## Start THE DATA
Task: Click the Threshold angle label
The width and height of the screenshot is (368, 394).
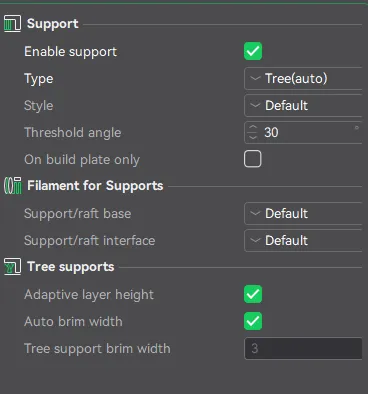Action: point(72,133)
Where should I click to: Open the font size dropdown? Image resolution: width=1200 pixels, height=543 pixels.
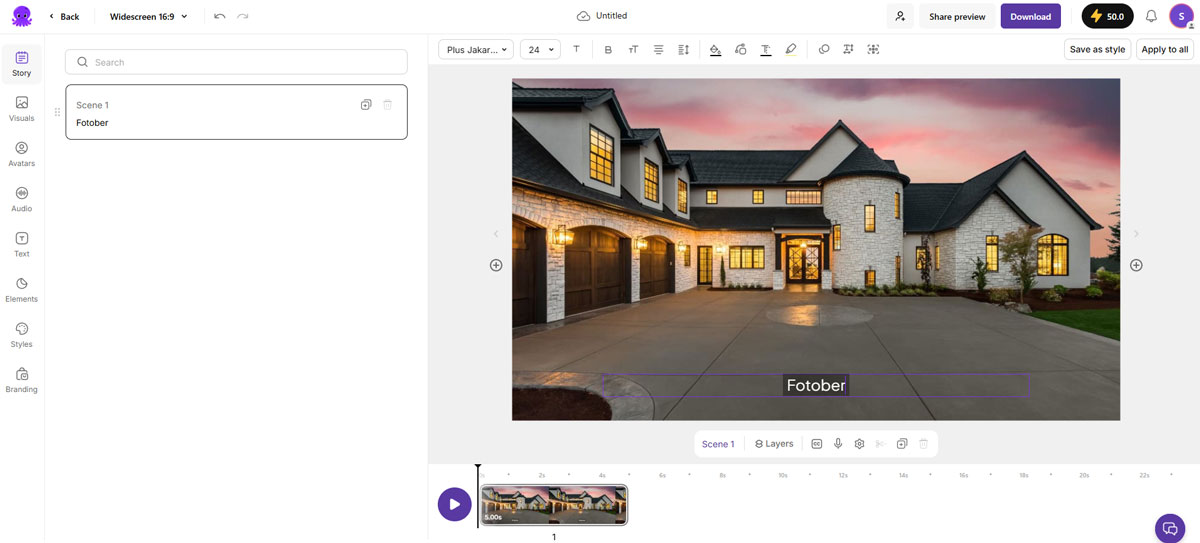[x=540, y=49]
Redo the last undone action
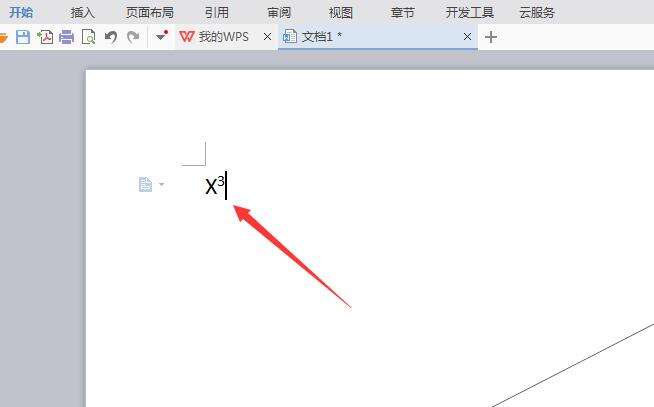 coord(133,37)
## End THE DATA
Put the lines of these entries into a numbered list, skipping any blank lines and leaving out the pictures.

▶ REPLY
1. Task: Click the Threshold angle label
2. The width and height of the screenshot is (368, 394).
3. Action: point(72,133)
4. Where should I click to: Open the font size dropdown? Image resolution: width=1200 pixels, height=543 pixels.
5. [x=540, y=49]
6. Redo the last undone action
7.  coord(133,37)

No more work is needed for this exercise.